Examino mi conciencia. Devolver los libros me agota porque, íntimamente, pienso que el libro estaría mejor conmigo. Me equivoco, obviamente. Los libros están donde deben: al alcance de cualquiera que se los tome en serio. La devolución es un acto de humildad. Con frecuencia, los lectores caemos en la paradoja de odiar al que ha leído un libro que amamos, como si hubiéramos cazado una gran infidelidad. Pedimos monogamia a la obra porque confundimos libro, que es de todos, con lectura, que es de cada uno. En esa confusión, oigo a otros hablar de un libro que he amado con creciente desprecio, como decepcionado con el libro en sí por sus malas compañías. Así, no creo que recomendemos libros. Son llaves, los libros. Recomendamos lecturas. De ahí la tristeza cuando, a la inversa, alguien que nos gusta no lee el libro que le recomendamos exactamente igual que nosotros.

Intento rodearme de mis libros porque es como si la huella que han dejado en mi memoria se proyectara, y así, desplegado mi pensamiento, yo me quedara en el centro, aliviado de la carga, como viviendo físicamente ahí. Si me prestan un libro, o lo tomo en préstamo de una biblioteca, no puedo dejar de pensar que su lectura no quedará fija, que no estoy anclándola al fondo del mar. Esa dependencia exclusiva de mi memoria me inquieta. Las lecturas son puertas. Si se me cierra alguna, por olvido, quiero ver todas las llaves bien dispuestas en mis estanterías.

¿No es algo maravilloso una biblioteca pública? El sitio en el que todos podemos encontrar las llaves --dicho de otro modo, la garantía de que todos podemos entrar a los mismos sitios--.

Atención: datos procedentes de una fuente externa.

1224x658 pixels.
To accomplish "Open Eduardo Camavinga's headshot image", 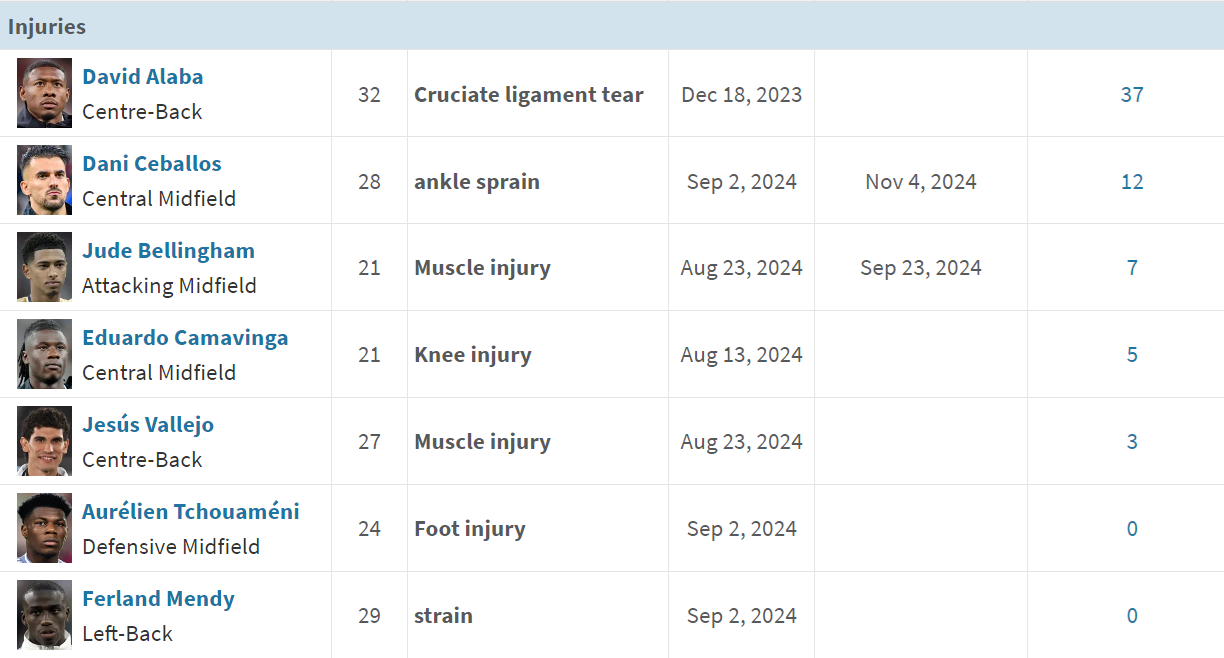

La esposa de James Shinn, un célebre ladrón de libros americano al que impusieron una fianza tremebunda, se preguntaba: «¿Qué tiene de malo entrar en una biblioteca y llevarse libros de las estanterías? La gente se lleva libros de las bibliotecas constantemente». Shinn se especializó en robar de bibliotecas públicas, normalmente universitarias, libros muy valiosos por su rareza, que vendía a través de un oscuro catálogo que manejaba entre coleccionistas. El crimen, si se piensa, es muy vil. Shinn aprovechaba para robar la facilidad proporcionada por las bibliotecas públicas para que cualquiera pudiera leer libros muy valiosos, y reducía su acceso a una única persona. La conducta, librescamente hablando, es una violación. Pero, ¿cambiaría las cosas que hubiera robado los libros para él mismo, por amor?